Target pointing data
-------------------------
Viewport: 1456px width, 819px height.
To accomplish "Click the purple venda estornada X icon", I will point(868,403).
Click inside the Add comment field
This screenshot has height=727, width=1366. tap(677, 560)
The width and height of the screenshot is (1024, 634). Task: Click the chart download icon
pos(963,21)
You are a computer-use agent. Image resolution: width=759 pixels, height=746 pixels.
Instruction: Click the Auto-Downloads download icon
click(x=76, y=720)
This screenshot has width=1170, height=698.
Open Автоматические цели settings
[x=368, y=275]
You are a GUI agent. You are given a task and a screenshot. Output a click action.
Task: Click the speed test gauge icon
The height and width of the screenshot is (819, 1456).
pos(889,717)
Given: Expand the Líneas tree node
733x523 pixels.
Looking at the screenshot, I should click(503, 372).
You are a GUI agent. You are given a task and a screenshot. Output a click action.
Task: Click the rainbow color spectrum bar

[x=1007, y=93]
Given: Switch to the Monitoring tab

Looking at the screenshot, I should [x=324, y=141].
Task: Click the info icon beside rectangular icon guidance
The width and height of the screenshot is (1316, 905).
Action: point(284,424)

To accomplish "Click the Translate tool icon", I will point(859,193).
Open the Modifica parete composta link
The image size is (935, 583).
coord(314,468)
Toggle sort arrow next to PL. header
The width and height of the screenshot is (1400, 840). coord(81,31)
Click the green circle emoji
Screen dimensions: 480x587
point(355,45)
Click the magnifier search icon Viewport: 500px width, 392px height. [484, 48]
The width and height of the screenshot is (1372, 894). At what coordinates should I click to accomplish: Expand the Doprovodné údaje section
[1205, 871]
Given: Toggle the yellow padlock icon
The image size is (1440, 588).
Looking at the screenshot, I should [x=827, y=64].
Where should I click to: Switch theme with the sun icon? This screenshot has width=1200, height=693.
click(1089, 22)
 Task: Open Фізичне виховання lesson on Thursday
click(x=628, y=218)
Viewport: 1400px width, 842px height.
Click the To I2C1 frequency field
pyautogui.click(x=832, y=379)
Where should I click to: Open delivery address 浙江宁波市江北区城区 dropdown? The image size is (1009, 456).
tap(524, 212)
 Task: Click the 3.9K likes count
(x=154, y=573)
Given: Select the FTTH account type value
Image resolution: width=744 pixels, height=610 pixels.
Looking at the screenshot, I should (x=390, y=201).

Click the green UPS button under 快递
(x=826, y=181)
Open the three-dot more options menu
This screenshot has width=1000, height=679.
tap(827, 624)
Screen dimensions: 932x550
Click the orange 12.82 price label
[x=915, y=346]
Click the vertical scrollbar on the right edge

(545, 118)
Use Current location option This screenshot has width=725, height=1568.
-------------------------
● Task details:
Give every line of the listing above as a Markdown table with two columns, No. and Line, numbering the rows in order and leaving out blank lines.

● Expected output:
| No. | Line |
|---|---|
| 1 | Viewport: 1456px width, 819px height. |
| 2 | To accomplish "Click the purple venda estornada X icon", I will point(868,403). |
| 3 | Click inside the Add comment field |
| 4 | This screenshot has height=727, width=1366. tap(677, 560) |
| 5 | The width and height of the screenshot is (1024, 634). Task: Click the chart download icon |
| 6 | pos(963,21) |
| 7 | You are a computer-use agent. Image resolution: width=759 pixels, height=746 pixels. |
| 8 | Instruction: Click the Auto-Downloads download icon |
| 9 | click(x=76, y=720) |
| 10 | This screenshot has width=1170, height=698. |
| 11 | Open Автоматические цели settings |
| 12 | [x=368, y=275] |
| 13 | You are a GUI agent. You are given a task and a screenshot. Output a click action. |
| 14 | Task: Click the speed test gauge icon |
| 15 | The height and width of the screenshot is (819, 1456). |
| 16 | pos(889,717) |
| 17 | Given: Expand the Líneas tree node |
| 18 | 733x523 pixels. |
| 19 | Looking at the screenshot, I should click(503, 372). |
| 20 | You are a GUI agent. You are given a task and a screenshot. Output a click action. |
| 21 | Task: Click the rainbow color spectrum bar |
| 22 | [x=1007, y=93] |
| 23 | Given: Switch to the Monitoring tab |
| 24 | Looking at the screenshot, I should [x=324, y=141]. |
| 25 | Task: Click the info icon beside rectangular icon guidance |
| 26 | The width and height of the screenshot is (1316, 905). |
| 27 | Action: point(284,424) |
| 28 | To accomplish "Click the Translate tool icon", I will point(859,193). |
| 29 | Open the Modifica parete composta link |
| 30 | The image size is (935, 583). |
| 31 | coord(314,468) |
| 32 | Toggle sort arrow next to PL. header |
| 33 | The width and height of the screenshot is (1400, 840). coord(81,31) |
| 34 | Click the green circle emoji |
| 35 | Screen dimensions: 480x587 |
| 36 | point(355,45) |
| 37 | Click the magnifier search icon Viewport: 500px width, 392px height. [484, 48] |
| 38 | The width and height of the screenshot is (1372, 894). At what coordinates should I click to accomplish: Expand the Doprovodné údaje section |
| 39 | [1205, 871] |
| 40 | Given: Toggle the yellow padlock icon |
| 41 | The image size is (1440, 588). |
| 42 | Looking at the screenshot, I should [x=827, y=64]. |
| 43 | Where should I click to: Switch theme with the sun icon? This screenshot has width=1200, height=693. |
| 44 | click(1089, 22) |
| 45 |  Task: Open Фізичне виховання lesson on Thursday |
| 46 | click(x=628, y=218) |
| 47 | Viewport: 1400px width, 842px height. |
| 48 | Click the To I2C1 frequency field |
| 49 | pyautogui.click(x=832, y=379) |
| 50 | Where should I click to: Open delivery address 浙江宁波市江北区城区 dropdown? The image size is (1009, 456). |
| 51 | tap(524, 212) |
| 52 |  Task: Click the 3.9K likes count |
| 53 | (x=154, y=573) |
| 54 | Given: Select the FTTH account type value |
| 55 | Image resolution: width=744 pixels, height=610 pixels. |
| 56 | Looking at the screenshot, I should (x=390, y=201). |
| 57 | Click the green UPS button under 快递 |
| 58 | (x=826, y=181) |
| 59 | Open the three-dot more options menu |
| 60 | This screenshot has width=1000, height=679. |
| 61 | tap(827, 624) |
| 62 | Screen dimensions: 932x550 |
| 63 | Click the orange 12.82 price label |
| 64 | [x=915, y=346] |
| 65 | Click the vertical scrollbar on the right edge |
| 66 | (545, 118) |
| 67 | Use Current location option This screenshot has width=725, height=1568. |